Rev. Roderick's organization seeks to unite people who have suffered under what he calls Jihad Islamism and raise awareness of their plight. Meeting in Alexandria, Va., last month, the coalition proposed the launch of an international congress for victims of dhimmitude, the discriminatory and segregated status reserved for non-Muslims in Islamic countries.

The violence against the dhimmi takes many forms, Rev. Roderick said. For example, in Sudan, the National Islamic Front's refugee camps have practiced a “food for faith” policy. “You may not be taken care of unless you convert to Islam,” he said. “This kind of coercion is every bit as destructive as being shot or bombed.”

U.S. Response

Father Vincent Nagle, former professor of Islamics at the Catholic University of East Africa in Nairobi, warns that the United States needs to maintain its influence in Saudi Arabia and Egypt — the two countries, he says, that determine Islamic direction worldwide. “If the U.S. withdraws, those governments will fall tomorrow, probably into the hands of fundamentalist Islamic movements,” said Father Nagle, a member of the Priestly Fraternity of Missionaries of St. Charles Borromeo, which is affiliated with the Communion and Liberation movement.

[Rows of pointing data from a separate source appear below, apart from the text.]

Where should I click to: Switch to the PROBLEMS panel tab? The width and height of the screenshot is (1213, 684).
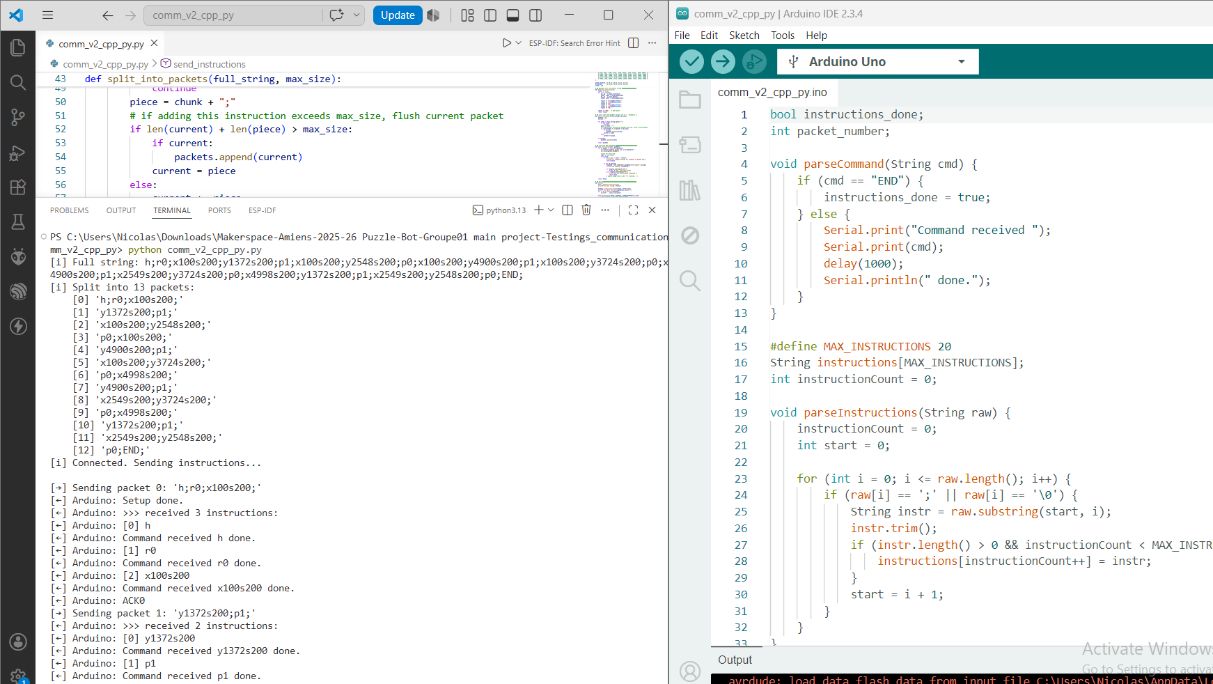[69, 210]
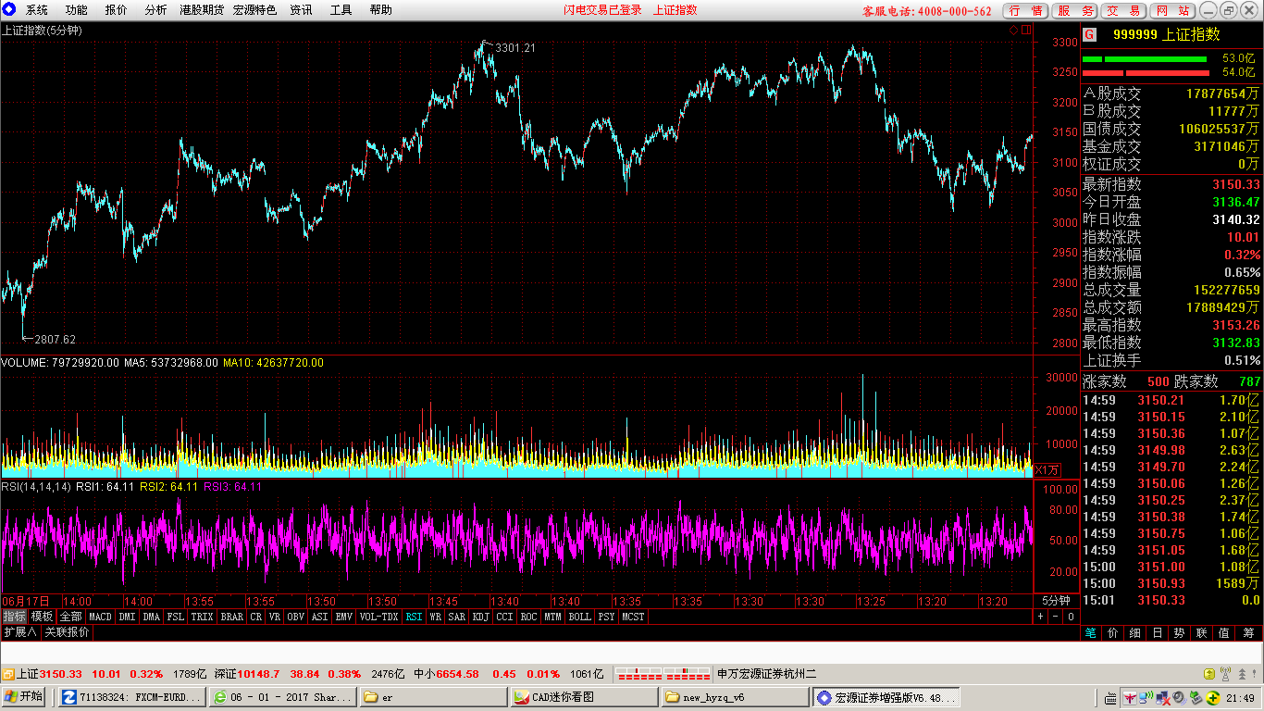Viewport: 1264px width, 711px height.
Task: Click the yellow up-arrow status bar icon
Action: [x=1208, y=674]
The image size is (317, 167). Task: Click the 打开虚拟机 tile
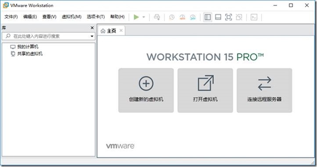click(205, 90)
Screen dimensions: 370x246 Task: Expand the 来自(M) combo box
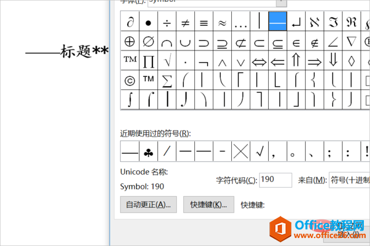pyautogui.click(x=349, y=180)
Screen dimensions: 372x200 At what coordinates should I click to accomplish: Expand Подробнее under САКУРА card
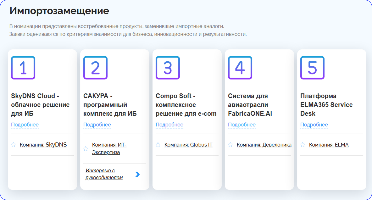97,125
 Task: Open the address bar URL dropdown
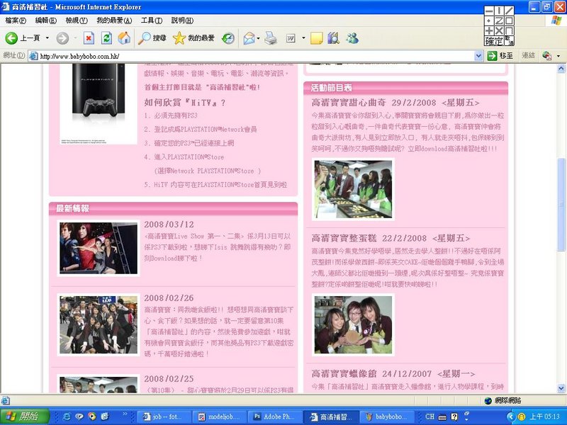click(x=478, y=55)
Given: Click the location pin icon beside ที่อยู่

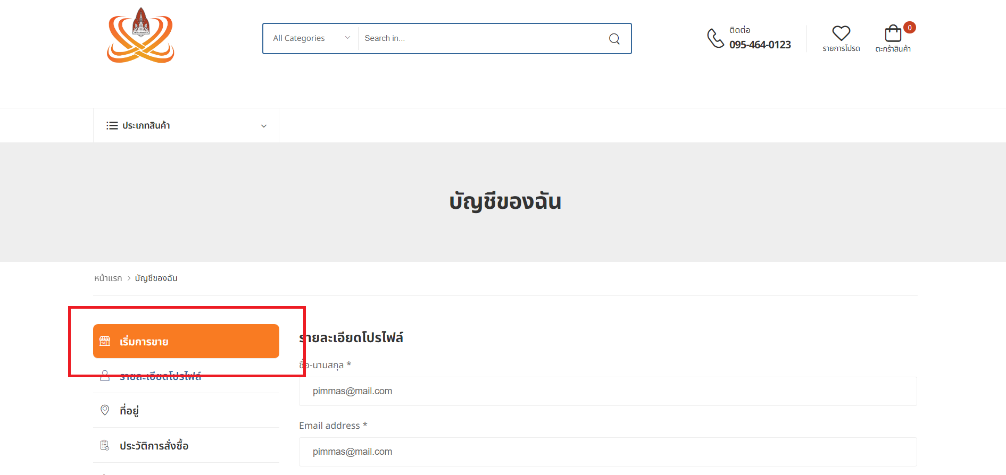Looking at the screenshot, I should click(x=105, y=410).
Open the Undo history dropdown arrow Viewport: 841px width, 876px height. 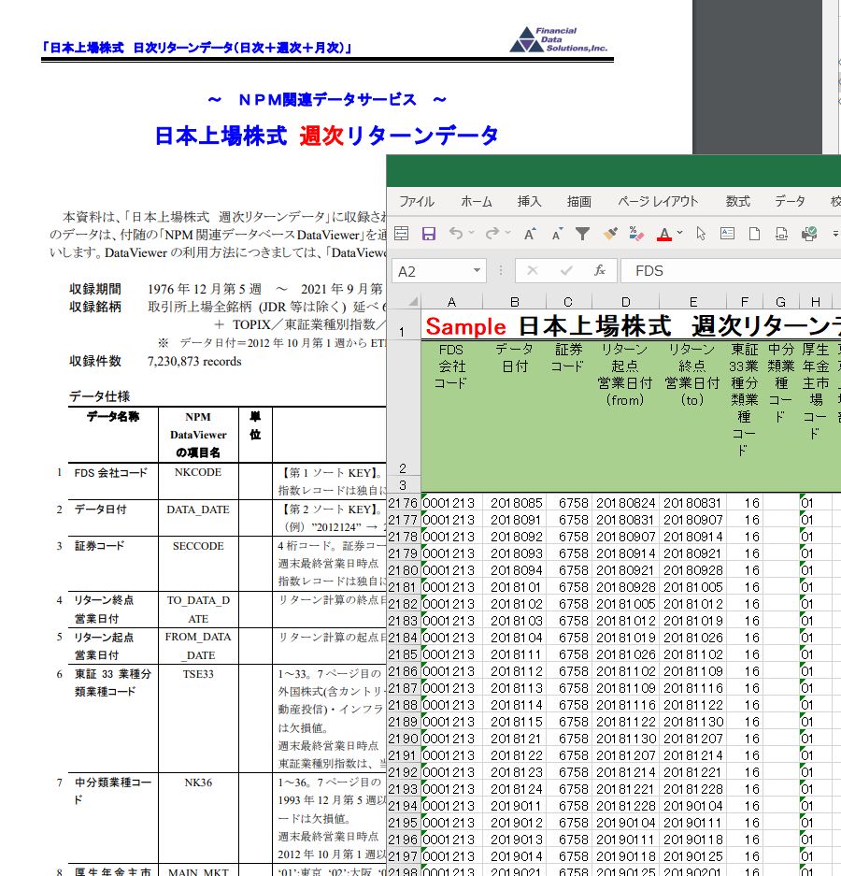472,234
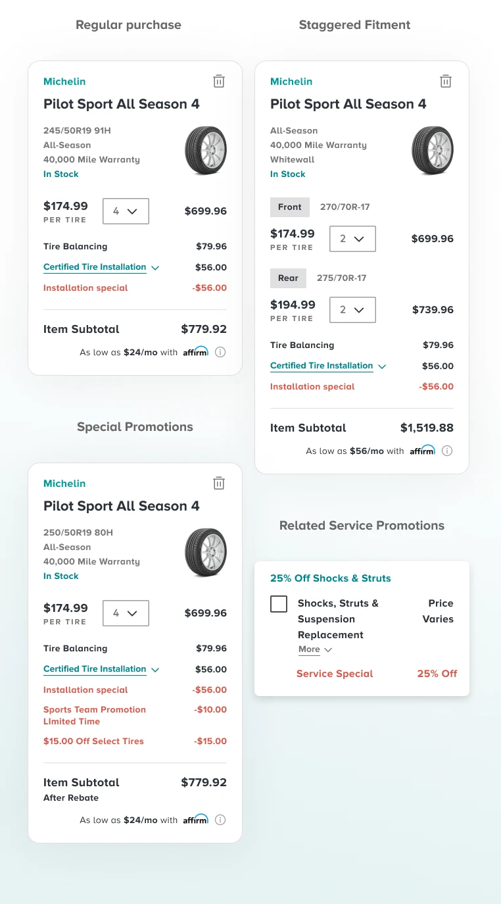
Task: View tire image in Staggered Fitment card
Action: (x=433, y=151)
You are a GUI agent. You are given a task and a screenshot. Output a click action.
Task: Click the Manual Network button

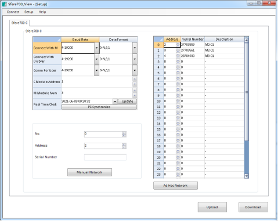89,172
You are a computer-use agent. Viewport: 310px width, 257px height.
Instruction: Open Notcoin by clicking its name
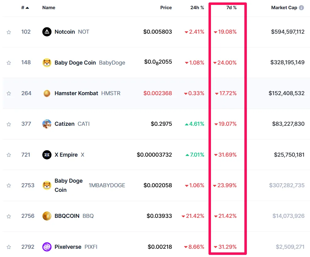click(64, 32)
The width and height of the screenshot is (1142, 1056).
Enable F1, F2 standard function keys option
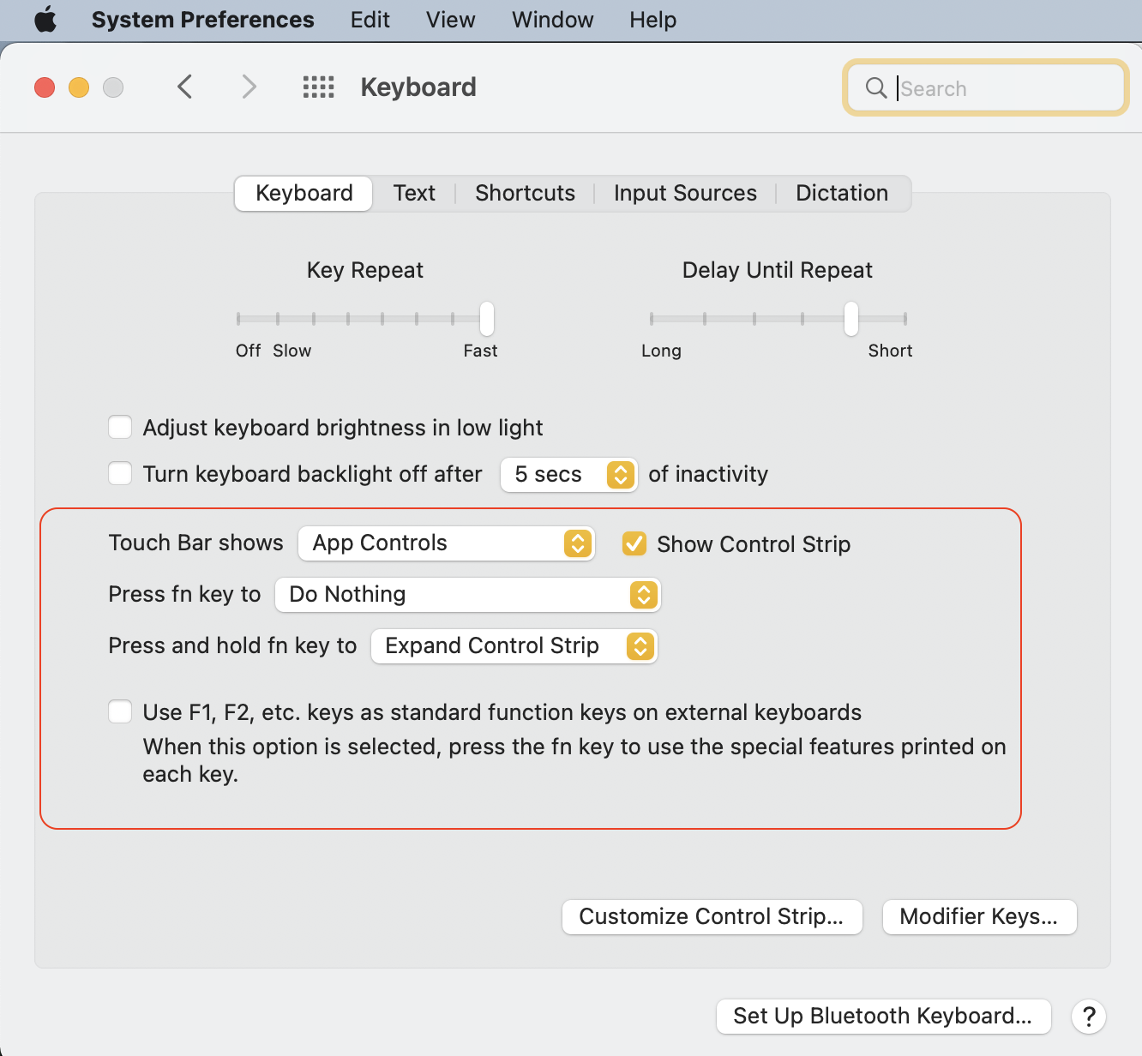pos(120,711)
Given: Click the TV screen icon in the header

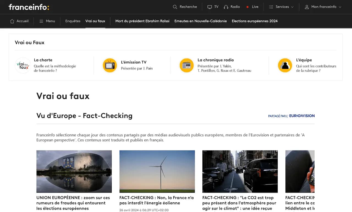Looking at the screenshot, I should click(209, 7).
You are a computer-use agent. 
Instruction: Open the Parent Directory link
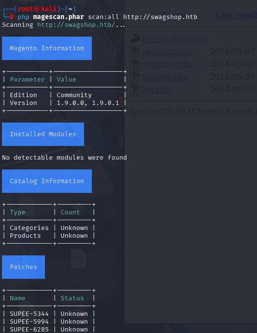pos(174,39)
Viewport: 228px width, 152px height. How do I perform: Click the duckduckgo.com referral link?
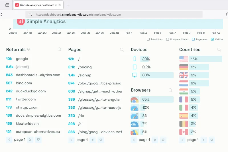coord(30,91)
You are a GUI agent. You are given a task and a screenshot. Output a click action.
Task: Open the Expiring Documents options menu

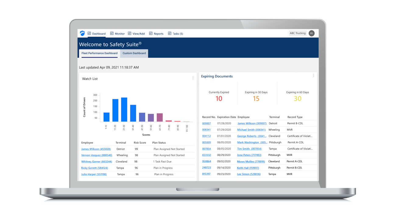click(313, 75)
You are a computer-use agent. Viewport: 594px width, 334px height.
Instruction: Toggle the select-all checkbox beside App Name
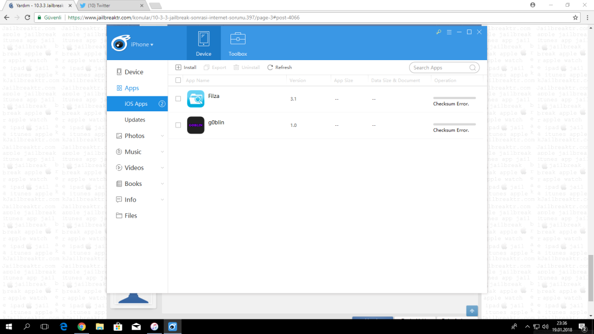pyautogui.click(x=178, y=81)
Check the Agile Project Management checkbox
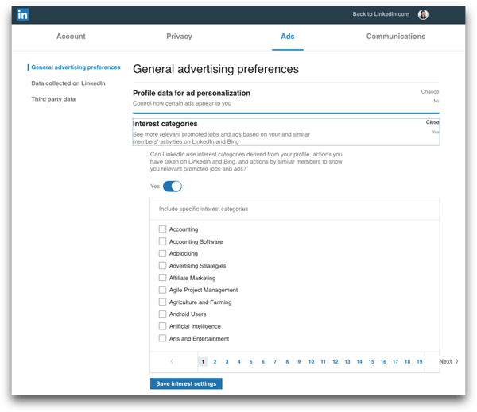The height and width of the screenshot is (412, 477). point(162,290)
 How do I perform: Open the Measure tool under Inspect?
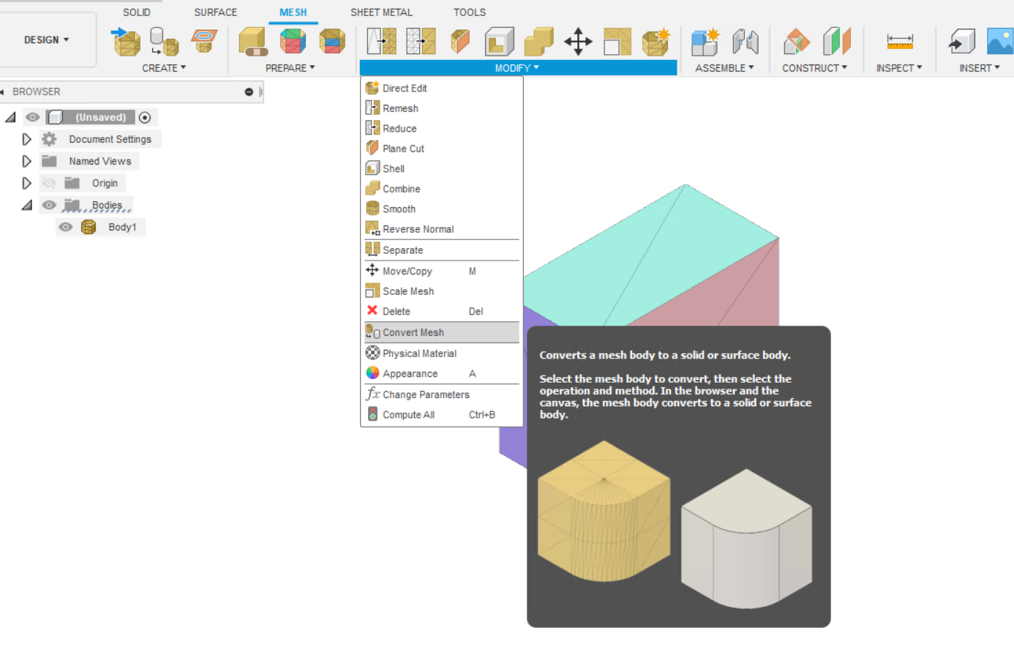tap(899, 42)
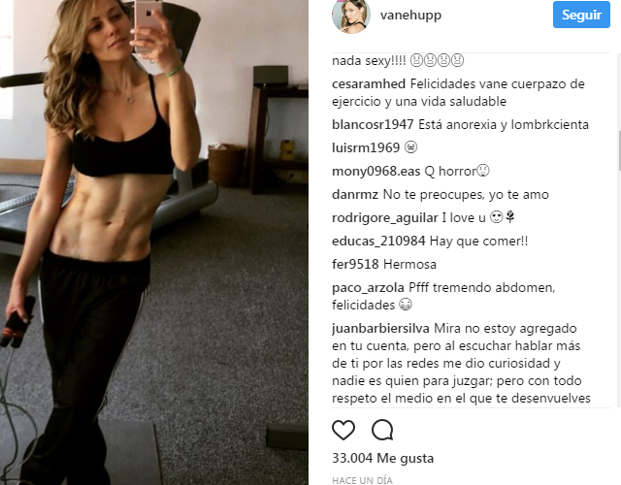
Task: Open juanbarbiersilva's commenter profile
Action: (380, 329)
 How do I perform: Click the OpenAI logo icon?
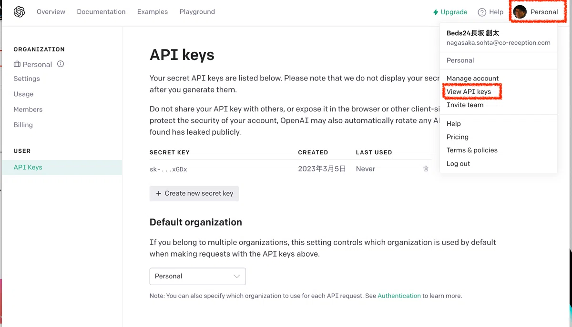click(19, 12)
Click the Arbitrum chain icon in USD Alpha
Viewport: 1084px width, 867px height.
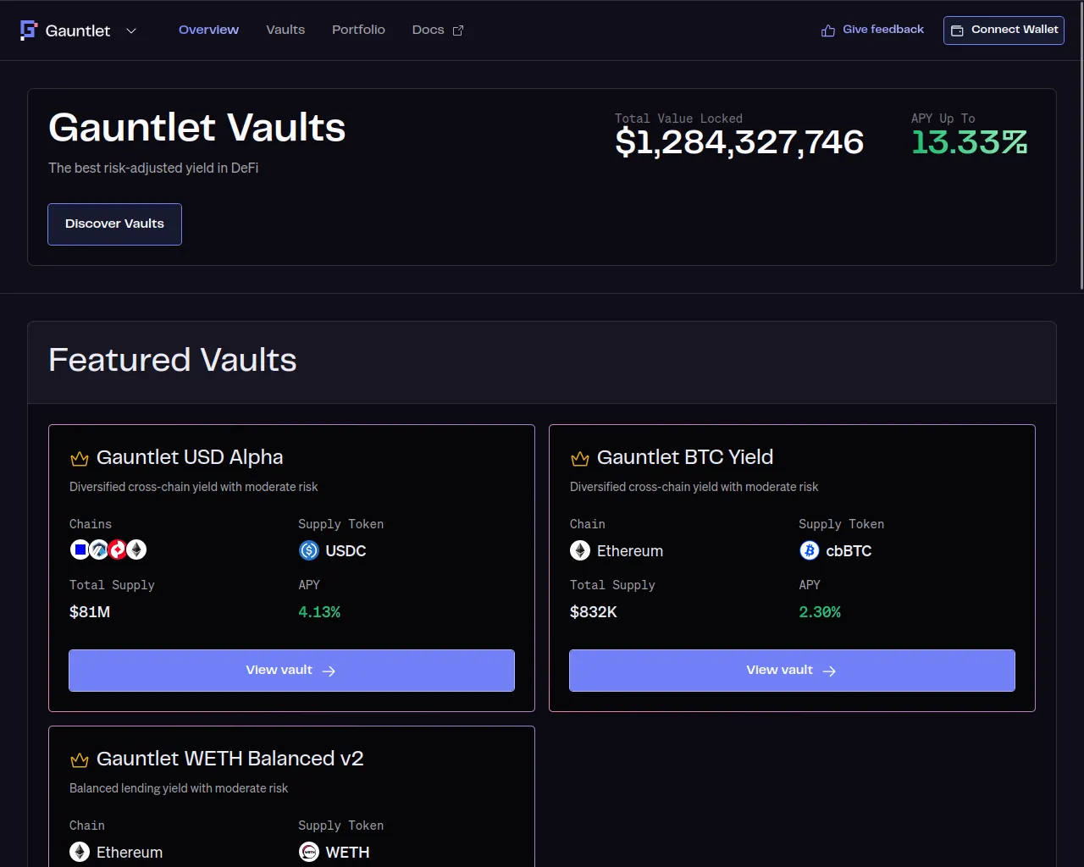pos(99,550)
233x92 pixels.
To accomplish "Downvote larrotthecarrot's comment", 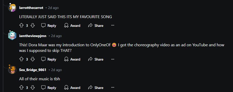I will (33, 26).
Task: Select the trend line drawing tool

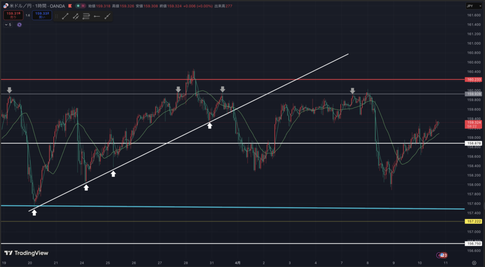Action: pos(65,16)
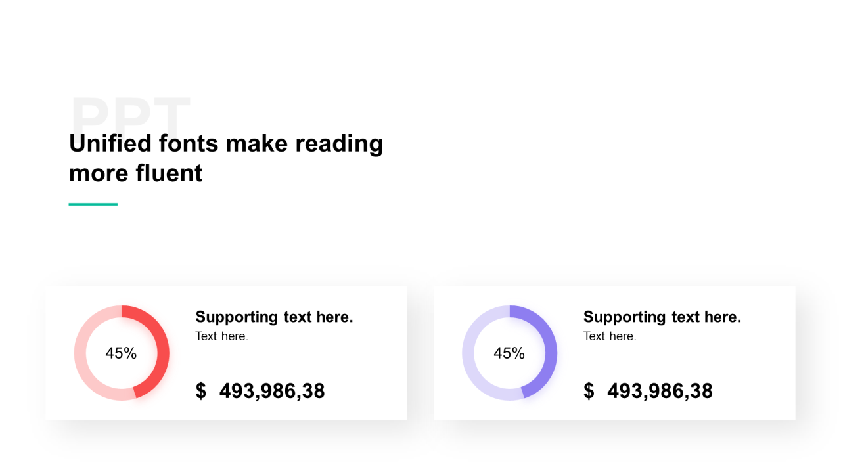
Task: Click the title line "Unified fonts make reading"
Action: coord(226,143)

Rev. Roderick called Sudan a “hinge point” for the rest of southern equatorial Africa, and said the fall of the country's south to Jihad Islamism would have a ripple effect. “It would provide a base for other Islamic governments and movements” on the continent. “Sudan would be the godfather.”

“We need to undermine the radicals’ position,” Rev. Roderick said. While a military response would only spawn more terrorists, in his view, the U.S. should pressure governments it has alliances with.

Said Rev. Roderick, “We give a lot of money to regimes such as Egypt, Pakistan and the Palestinian Authority for development and yet we do not hold those governments accountable in regards to the activities they sponsor or tolerate that are actually detrimental to our interests and to the interests of a civil society. When the governments sanction religious schools that teach religious hatred, publish school books that advocate jihad against Christians and Jews, depicting them as pigs, and provide time on state-controlled media for religious leaders to incite hatred, those governments are not acting much like friends of civilization.”